Once the results are published on this web page, the participants will receive the evaluation dataset, allowing them to verify the results published. At the same time, the competition organizers will also verify that the participants’ submissions comply with the competition rules. Only after these verifications will the results be considered final.

For planning purposes, we kindly ask all participants to send an email to Nuno Dionísio and Pedro M. Ferreira (please, see addresses below) mentioning their willingness to participate.


Before the submission deadline, participants will deliver an archive (e.g., a ZIP file) or share a code repository (e.g., Github repository) with the following components:

  • A short report naming the team, the authors and their affiliation, and providing a contact person and corresponding email address, a description of the software tools/platforms employed to train and design the model(s), a description of the methodologies employed, and instructions on how to reproduce the design of the model(s) submitted;
  • A computer program in an interpreted language (e.g., Java, Python, R, …) for each model, that is able to take an input text file with one tweet per line and produce an output text file with the corresponding predictions for each tweet.

STORED ROWS.
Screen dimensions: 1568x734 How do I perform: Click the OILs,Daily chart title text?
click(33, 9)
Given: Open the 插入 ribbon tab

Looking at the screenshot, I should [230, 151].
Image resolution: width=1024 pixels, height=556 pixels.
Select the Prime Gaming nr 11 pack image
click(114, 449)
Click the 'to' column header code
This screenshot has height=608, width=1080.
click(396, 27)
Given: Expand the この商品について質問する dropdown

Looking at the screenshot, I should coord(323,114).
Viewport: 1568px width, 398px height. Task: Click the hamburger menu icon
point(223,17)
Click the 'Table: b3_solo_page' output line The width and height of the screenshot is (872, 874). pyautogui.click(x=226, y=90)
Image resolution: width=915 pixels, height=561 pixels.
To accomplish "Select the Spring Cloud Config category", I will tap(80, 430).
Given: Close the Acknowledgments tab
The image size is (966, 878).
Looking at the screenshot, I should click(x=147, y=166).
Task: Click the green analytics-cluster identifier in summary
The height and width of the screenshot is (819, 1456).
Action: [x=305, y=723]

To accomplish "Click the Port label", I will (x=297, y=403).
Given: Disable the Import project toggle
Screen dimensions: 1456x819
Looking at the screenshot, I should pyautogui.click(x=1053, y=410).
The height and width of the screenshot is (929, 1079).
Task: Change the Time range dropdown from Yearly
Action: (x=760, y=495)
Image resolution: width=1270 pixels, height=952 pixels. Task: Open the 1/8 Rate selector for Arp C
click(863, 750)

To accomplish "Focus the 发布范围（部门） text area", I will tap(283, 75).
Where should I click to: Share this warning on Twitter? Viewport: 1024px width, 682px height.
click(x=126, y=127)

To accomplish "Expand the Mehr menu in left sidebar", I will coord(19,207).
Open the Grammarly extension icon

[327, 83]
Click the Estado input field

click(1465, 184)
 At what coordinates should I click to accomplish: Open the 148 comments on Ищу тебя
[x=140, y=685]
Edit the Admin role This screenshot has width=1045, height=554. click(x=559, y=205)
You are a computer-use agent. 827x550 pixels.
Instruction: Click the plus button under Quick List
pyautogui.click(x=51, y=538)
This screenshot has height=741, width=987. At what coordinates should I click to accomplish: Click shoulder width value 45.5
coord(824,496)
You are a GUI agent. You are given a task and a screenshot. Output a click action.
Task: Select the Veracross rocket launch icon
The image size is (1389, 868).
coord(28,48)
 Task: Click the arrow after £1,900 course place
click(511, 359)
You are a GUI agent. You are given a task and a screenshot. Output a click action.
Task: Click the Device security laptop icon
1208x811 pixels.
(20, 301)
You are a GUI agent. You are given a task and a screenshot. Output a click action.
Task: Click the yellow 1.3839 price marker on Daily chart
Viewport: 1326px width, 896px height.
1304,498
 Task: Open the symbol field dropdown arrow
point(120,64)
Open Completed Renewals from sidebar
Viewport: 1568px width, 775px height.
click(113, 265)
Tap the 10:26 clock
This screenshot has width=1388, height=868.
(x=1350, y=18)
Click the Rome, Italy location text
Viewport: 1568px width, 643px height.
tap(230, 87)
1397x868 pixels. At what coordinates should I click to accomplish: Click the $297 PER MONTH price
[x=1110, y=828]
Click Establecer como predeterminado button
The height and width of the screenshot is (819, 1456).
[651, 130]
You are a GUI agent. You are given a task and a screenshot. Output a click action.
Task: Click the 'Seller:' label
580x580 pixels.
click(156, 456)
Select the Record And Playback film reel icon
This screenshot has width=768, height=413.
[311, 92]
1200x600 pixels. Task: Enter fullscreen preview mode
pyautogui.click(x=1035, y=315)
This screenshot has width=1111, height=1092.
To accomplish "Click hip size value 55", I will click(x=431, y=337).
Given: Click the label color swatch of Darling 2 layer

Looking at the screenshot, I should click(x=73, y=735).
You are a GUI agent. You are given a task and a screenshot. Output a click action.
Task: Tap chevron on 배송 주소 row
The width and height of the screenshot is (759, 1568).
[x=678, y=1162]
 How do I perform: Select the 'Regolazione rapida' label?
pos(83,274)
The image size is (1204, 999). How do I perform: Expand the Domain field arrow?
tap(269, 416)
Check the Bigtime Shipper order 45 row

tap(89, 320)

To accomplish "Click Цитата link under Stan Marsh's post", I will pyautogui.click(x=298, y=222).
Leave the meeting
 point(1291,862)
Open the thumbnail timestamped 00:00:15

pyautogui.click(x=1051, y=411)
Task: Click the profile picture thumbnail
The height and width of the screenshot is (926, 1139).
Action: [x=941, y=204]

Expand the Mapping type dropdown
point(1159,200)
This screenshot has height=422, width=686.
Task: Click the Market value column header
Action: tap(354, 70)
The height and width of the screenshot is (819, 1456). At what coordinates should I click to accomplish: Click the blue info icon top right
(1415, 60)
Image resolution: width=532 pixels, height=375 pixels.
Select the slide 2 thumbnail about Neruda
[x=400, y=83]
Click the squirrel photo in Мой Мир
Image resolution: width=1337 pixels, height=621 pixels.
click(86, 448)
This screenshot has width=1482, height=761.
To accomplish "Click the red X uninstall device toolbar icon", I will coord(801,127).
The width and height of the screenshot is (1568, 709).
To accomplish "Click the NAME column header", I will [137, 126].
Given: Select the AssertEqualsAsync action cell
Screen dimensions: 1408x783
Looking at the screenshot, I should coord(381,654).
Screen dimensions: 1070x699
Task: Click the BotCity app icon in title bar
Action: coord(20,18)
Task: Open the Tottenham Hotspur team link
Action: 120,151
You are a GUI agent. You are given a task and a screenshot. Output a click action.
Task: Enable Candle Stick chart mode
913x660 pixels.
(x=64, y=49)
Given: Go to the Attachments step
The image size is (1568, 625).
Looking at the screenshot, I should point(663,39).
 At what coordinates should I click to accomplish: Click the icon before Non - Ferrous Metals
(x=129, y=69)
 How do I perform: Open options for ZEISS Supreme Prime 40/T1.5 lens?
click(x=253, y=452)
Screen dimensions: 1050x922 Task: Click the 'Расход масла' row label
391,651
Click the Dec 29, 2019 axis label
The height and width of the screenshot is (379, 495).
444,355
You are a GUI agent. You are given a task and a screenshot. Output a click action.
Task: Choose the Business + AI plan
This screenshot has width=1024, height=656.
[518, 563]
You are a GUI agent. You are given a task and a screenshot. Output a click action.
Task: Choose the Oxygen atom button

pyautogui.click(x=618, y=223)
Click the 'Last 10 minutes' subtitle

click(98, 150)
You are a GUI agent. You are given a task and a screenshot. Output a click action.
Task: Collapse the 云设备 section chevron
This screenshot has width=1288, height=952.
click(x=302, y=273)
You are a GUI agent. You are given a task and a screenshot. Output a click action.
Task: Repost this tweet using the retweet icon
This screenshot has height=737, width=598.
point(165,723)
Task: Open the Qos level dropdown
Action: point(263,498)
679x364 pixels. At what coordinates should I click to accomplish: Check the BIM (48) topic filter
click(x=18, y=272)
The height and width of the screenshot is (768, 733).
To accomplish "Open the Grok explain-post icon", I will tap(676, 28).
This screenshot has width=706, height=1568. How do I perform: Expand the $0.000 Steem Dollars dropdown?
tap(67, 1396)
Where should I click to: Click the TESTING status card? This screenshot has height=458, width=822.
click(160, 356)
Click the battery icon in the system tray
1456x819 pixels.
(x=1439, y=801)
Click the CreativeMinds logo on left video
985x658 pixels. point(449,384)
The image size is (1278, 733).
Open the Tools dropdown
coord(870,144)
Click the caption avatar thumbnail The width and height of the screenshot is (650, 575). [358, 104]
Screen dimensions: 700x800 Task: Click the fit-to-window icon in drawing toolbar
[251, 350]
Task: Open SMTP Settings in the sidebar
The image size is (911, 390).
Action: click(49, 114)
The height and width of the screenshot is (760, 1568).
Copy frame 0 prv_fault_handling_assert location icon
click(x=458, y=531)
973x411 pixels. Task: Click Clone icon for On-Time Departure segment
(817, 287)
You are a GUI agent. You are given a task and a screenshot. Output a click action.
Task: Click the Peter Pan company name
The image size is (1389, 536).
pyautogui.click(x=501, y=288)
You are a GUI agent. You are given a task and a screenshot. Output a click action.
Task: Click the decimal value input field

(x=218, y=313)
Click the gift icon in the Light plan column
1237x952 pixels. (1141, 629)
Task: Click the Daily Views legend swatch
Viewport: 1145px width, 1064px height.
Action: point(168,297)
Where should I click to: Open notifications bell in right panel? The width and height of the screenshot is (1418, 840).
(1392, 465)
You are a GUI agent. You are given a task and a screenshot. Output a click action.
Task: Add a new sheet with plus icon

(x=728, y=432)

CHALLENGE. According to the competition text above, what will participants receive once the results are published on the web page?

SOLUTION FOR THIS PROBLEM. The evaluation dataset.